_The problem_
The lines from the top of the data down to the line with "Given: Open the Title salutation dropdown" should be repeated exactly, both ends included.
---------- Data provided ----------
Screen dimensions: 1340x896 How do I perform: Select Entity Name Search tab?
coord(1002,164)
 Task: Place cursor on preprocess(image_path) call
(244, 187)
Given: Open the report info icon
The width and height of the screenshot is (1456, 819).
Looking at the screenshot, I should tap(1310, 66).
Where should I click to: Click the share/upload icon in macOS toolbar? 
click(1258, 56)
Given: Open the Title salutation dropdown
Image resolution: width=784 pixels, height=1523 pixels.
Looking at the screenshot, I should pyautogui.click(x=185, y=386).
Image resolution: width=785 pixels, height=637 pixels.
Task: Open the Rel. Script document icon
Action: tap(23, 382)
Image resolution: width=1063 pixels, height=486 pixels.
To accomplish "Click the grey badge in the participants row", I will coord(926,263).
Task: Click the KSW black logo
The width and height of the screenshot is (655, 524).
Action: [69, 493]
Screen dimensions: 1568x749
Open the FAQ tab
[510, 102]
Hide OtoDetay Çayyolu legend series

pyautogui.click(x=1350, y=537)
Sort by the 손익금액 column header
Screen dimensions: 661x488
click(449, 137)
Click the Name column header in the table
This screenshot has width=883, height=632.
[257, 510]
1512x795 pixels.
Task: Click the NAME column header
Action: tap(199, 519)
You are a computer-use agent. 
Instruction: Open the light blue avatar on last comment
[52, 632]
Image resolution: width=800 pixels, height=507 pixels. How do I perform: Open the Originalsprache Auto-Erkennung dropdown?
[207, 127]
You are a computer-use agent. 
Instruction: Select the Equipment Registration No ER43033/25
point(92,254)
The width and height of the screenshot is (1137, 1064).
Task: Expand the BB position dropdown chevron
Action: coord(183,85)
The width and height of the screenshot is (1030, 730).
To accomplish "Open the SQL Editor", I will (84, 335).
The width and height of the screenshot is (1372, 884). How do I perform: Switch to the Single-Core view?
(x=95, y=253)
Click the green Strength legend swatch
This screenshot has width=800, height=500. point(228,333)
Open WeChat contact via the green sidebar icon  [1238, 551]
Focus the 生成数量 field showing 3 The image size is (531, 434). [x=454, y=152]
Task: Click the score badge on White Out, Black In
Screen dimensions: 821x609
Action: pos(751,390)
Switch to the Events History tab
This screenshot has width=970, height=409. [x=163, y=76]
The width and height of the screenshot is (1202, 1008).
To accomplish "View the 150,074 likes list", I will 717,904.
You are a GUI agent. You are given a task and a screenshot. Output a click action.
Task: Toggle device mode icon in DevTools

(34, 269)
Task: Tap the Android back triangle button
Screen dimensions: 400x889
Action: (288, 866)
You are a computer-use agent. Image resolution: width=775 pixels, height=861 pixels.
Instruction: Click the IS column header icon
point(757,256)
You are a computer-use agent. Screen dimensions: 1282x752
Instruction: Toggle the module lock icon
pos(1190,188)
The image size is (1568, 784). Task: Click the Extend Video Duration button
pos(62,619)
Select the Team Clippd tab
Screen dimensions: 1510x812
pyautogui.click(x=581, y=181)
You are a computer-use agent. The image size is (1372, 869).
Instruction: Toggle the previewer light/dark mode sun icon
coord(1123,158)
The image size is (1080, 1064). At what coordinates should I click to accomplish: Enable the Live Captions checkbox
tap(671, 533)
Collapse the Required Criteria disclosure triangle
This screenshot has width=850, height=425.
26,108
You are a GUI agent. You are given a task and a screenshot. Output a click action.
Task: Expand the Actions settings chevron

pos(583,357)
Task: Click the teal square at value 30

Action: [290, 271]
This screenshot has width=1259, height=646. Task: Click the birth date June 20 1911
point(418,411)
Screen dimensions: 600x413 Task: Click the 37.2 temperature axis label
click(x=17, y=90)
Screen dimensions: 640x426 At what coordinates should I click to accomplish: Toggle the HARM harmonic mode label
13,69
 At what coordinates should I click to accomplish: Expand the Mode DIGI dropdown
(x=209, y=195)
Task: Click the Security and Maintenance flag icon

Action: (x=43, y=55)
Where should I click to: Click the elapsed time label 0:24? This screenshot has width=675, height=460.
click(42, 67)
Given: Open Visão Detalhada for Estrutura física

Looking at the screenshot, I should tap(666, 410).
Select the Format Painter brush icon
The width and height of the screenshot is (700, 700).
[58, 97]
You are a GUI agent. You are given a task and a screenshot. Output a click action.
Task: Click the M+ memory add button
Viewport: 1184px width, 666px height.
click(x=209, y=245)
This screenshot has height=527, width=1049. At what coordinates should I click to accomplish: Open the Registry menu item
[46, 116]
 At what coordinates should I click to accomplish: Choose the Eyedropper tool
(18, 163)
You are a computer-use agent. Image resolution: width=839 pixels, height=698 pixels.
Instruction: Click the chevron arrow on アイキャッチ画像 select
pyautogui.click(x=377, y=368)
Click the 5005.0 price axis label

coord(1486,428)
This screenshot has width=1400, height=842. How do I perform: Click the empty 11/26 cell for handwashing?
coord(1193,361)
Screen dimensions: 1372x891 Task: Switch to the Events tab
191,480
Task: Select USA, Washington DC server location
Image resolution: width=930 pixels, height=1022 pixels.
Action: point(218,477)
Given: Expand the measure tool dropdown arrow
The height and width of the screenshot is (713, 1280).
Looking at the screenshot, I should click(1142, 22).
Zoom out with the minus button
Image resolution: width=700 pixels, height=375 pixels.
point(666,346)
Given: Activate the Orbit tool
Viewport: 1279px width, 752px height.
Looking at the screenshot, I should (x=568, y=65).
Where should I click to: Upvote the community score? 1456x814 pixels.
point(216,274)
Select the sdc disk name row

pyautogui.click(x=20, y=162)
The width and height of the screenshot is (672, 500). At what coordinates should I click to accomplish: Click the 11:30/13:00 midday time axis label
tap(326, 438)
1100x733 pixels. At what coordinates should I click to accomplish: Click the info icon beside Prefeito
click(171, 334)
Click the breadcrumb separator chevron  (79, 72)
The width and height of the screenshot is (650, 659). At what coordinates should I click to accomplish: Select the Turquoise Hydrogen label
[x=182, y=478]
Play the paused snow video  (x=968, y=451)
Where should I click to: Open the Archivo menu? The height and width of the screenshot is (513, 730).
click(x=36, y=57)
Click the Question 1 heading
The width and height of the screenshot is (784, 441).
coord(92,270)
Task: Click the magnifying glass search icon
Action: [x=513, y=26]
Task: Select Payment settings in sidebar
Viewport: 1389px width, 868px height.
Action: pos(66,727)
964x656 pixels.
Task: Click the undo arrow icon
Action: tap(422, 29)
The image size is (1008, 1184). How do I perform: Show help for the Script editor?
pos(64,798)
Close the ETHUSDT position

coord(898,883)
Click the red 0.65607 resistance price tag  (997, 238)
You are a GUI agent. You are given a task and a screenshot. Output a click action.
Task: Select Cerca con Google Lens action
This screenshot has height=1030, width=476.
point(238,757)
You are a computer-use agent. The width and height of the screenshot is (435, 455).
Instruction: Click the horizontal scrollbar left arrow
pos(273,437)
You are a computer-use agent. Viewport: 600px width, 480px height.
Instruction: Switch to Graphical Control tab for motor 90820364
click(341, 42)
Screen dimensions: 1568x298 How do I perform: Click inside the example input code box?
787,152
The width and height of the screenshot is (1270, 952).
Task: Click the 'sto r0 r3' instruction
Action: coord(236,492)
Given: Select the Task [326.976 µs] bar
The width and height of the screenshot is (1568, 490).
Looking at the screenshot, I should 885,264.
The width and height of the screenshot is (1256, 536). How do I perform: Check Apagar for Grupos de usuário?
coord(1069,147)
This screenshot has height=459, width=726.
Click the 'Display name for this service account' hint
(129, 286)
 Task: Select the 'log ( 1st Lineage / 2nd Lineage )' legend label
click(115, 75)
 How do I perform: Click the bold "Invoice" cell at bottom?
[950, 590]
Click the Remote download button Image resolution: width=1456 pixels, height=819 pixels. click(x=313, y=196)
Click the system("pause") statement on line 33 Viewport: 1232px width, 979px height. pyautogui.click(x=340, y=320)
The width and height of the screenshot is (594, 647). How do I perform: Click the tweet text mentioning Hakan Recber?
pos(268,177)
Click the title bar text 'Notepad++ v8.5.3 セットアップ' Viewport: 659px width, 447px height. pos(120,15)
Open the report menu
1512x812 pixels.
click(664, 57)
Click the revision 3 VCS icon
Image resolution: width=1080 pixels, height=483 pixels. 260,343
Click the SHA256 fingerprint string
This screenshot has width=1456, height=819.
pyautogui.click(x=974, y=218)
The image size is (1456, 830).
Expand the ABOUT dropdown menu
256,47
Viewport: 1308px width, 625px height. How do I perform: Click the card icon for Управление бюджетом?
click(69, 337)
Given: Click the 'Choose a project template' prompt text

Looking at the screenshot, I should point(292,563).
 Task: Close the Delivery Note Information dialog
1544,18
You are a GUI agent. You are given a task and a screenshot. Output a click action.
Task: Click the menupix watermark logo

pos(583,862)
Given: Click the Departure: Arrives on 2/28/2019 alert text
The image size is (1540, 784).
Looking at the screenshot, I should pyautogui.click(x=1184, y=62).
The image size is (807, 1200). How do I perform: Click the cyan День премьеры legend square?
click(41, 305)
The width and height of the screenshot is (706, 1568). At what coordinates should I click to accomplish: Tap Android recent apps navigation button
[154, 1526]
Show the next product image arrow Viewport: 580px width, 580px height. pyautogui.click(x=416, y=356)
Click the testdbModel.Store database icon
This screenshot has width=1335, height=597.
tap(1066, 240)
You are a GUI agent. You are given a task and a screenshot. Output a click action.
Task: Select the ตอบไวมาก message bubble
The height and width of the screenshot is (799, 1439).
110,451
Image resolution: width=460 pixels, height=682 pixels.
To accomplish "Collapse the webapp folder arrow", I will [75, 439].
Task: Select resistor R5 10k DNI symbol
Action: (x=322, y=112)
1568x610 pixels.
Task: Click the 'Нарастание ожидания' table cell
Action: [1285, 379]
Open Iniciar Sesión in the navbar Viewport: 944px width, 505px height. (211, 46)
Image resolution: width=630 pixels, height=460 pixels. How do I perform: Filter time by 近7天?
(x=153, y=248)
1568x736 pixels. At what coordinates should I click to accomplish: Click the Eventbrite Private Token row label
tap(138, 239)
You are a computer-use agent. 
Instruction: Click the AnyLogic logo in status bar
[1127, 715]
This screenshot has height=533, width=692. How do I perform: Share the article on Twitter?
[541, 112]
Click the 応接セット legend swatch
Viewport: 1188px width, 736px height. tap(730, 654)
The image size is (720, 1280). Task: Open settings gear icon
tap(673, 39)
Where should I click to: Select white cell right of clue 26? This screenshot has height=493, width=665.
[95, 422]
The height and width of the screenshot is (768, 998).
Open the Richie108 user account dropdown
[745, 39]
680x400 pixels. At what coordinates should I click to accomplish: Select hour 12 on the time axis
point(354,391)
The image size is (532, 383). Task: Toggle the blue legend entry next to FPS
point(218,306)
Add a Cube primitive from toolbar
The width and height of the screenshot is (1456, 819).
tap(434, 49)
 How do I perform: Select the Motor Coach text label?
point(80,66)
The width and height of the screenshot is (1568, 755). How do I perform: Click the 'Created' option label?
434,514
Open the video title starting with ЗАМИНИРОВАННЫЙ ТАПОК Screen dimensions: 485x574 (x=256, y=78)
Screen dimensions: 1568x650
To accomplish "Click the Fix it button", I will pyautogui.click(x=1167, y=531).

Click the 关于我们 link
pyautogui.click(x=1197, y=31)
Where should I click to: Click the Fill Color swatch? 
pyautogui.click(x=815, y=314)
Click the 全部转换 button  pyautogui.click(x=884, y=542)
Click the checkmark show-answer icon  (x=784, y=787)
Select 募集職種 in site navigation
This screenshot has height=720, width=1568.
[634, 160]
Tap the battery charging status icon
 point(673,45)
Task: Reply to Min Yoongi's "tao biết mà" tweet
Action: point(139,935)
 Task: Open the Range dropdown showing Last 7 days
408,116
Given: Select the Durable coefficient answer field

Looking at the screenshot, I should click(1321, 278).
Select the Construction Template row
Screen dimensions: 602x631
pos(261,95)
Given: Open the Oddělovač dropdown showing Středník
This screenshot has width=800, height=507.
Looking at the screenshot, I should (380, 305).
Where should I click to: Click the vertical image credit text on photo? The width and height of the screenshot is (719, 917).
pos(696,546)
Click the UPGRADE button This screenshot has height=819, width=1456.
----------
_Result of the task_
Screen dimensions: 1340x896 How do I perform: Select Entity Name Search tab?
coord(1002,164)
 Task: Place cursor on preprocess(image_path) call
(244, 187)
Given: Open the report info icon
The width and height of the screenshot is (1456, 819).
Looking at the screenshot, I should tap(1310, 66).
Where should I click to: Click the share/upload icon in macOS toolbar? 
click(1258, 56)
Given: Open the Title salutation dropdown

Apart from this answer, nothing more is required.